My objective for this project was to predict the current market value of players in the top five European soccer leagues based on performance and career data. I was able to get insight into which factors have the most impact on the market value to if players are over- or underrated. After scraping data of around 5000 players from the web I came up with 14 features for building my model:
- Age, height, nationality, position, division 1 or 2
- Games, goals, assists, played minutes this season, games for national team
- World Cup or Champions league winner, in team since, expiry of contract, strong foot, total transfer proceeds
Over the course of the project I was able to combine, remove and add additional features to improve the performance of my regression model. After running simple regression models I included ‘games for national team’ and ‘league 1 or 2’ as a feature I ran Random Forest, ExtraTrees, XGBoost and Gradient Boosting models which increased my model’s score to about 80%.

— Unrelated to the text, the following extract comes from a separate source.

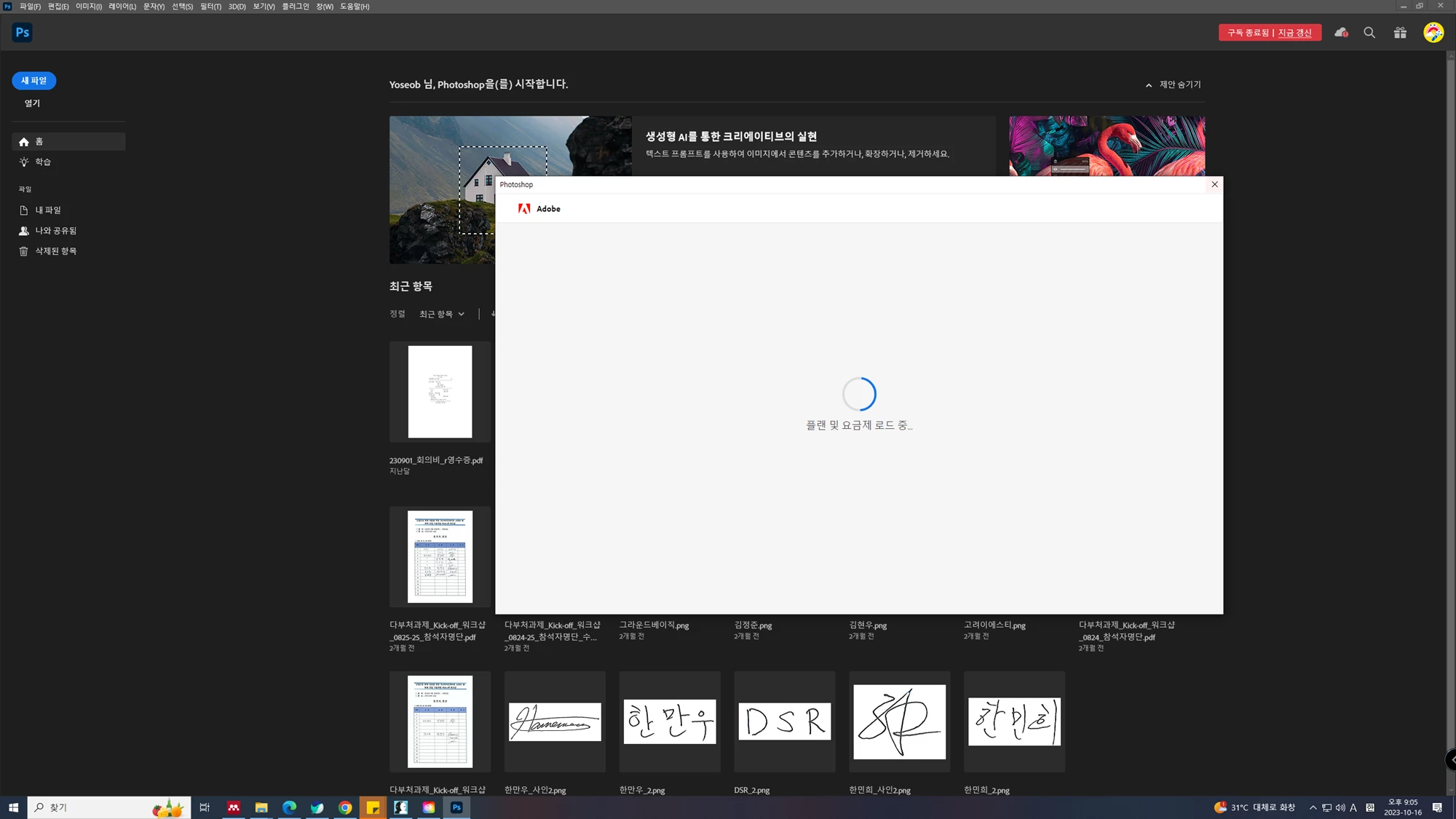Click the 새 파일 button
Viewport: 1456px width, 819px height.
click(33, 81)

If you look at the importance of each feature it is surprising that games for national team play a huge role in a player’s market value. Age seems to be less important, contrary to my prior expectations.

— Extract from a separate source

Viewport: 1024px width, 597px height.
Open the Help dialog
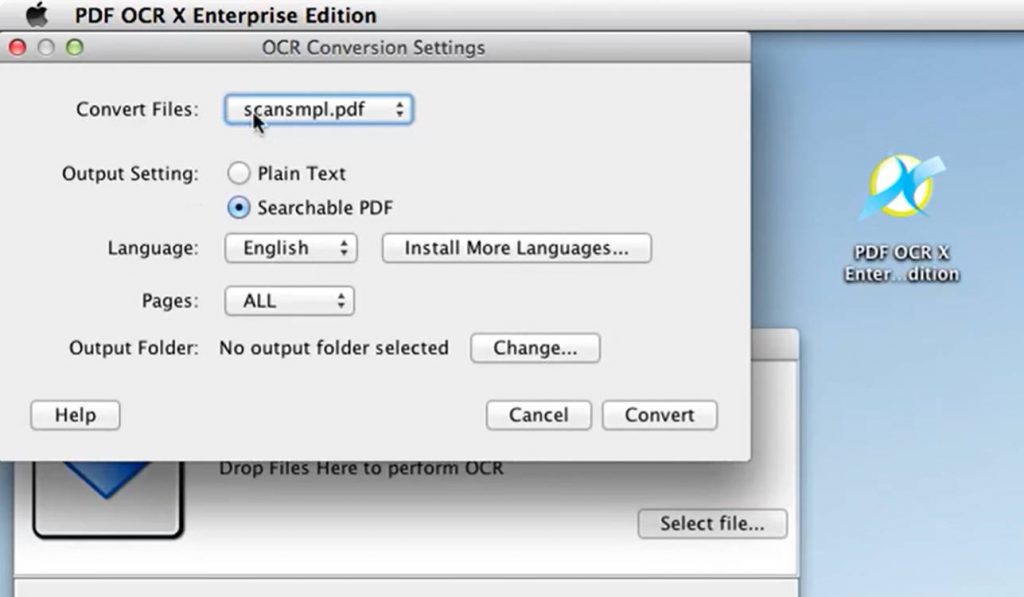pos(75,415)
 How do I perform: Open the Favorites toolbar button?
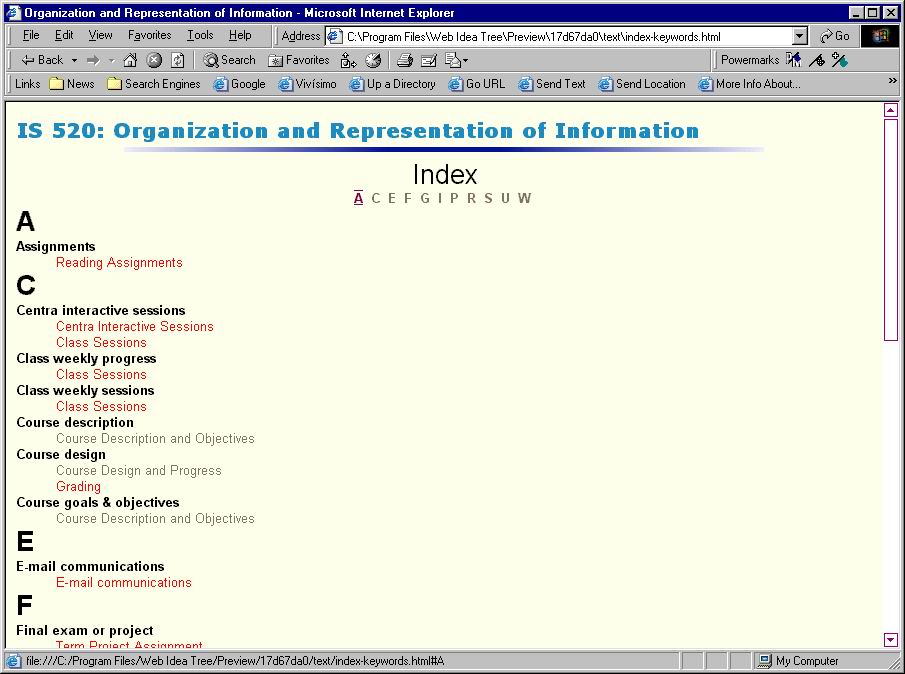(x=298, y=60)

To see how the model performs I predicted the market values for players from FC Bayern Munich. The model seems to be biased when it comes to high valued players which means it predicts a much lower market value. Additionally, it is apparent that a player’s performance isn’t taken into account enough.
Predictions for good players without goals and assists are too low which means that more performance features like in-game stats (pass precision, successful tackles, etc.) have to be included to improve my model. Furthermore, I believe number of injuries, popopularity and performance history play an important role too.
Splitting the data set into players from different positions (offence, midfield, defence) is something I will explore next in order to improve my model.